Acute administration of the angiotensin-converting enzyme (ACE) inhibitor captopril enhances insulin-stimulated glucose transport activity in skeletal muscle of the insulin-resistant obese Zucker rat. The present study was designed to assess whether this effect is mediated by an increase in the nonapeptide bradykinin (BK), by a decrease in action of ANG II, or both. Obese Zucker rats (8-9 wk old) were treated for 2 h with either captopril (50 mg/kg orally), bradykinin (200 μg/kg ip), or the ANG II receptor (AT₁ subtype) antagonist eprosartan (20 mg/kg orally). Captopril treatment enhanced in vitro insulin-stimulated (2 mU/ml) 2-deoxyglucose uptake in the epitrochlearis muscle by 22% (251 ± 7 vs. 205 ± 9 pmol · mg^-1 · 20 min^-1; P < 0.05), whereas BK treatment enhanced this variable by 18% (249 ± 15 vs. 215 ± 7 pmol · mg^-1 · 20 min^-1; P < 0.05). Eprosartan did not significantly modify insulin action. The BK-mediated increase in insulin action was completely abolished by pretreatment with either the specific BK- B₂ receptor antagonist HOE 140 (200 μg/kg ip) or the nitric oxide synthase inhibitor N(ω)-nitro-L-arginine methyl ester (50 mg/kg ip).
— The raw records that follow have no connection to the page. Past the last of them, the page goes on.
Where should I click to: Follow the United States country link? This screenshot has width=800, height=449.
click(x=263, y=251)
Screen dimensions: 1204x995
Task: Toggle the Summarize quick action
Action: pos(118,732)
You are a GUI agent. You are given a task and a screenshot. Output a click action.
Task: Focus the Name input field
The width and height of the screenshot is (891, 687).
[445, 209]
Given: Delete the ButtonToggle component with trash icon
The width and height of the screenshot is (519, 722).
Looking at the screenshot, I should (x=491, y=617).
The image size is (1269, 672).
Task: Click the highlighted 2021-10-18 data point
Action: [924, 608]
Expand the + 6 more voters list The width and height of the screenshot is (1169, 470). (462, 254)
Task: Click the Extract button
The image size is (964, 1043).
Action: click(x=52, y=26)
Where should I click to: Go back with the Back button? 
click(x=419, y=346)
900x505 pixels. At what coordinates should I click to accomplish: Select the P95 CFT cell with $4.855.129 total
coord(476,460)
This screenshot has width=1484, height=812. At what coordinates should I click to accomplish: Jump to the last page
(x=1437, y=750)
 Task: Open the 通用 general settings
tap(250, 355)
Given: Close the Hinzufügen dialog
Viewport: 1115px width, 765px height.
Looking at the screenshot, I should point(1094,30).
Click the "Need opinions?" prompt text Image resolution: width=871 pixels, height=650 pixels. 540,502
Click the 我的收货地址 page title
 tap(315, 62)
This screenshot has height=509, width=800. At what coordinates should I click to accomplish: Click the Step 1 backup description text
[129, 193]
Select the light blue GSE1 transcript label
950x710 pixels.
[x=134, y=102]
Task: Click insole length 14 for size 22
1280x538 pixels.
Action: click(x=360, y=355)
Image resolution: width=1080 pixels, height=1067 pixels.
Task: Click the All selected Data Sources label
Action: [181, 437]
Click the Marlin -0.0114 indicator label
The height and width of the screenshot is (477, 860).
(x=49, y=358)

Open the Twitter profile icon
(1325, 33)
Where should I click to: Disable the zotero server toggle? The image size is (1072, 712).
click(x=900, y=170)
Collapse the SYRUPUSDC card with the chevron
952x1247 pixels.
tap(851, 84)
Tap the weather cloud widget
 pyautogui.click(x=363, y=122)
Collectively, these results indicate that the modulation of insulin action by BK likely underlies the metabolic effects of ACE inhibitors in the insulin-resistant obese Zucker rat. Moreover, this modulation of insulin action by BK is likely mediated through B₂ receptors and by an increase in nitric oxide production and/or action in skeletal muscle tissue.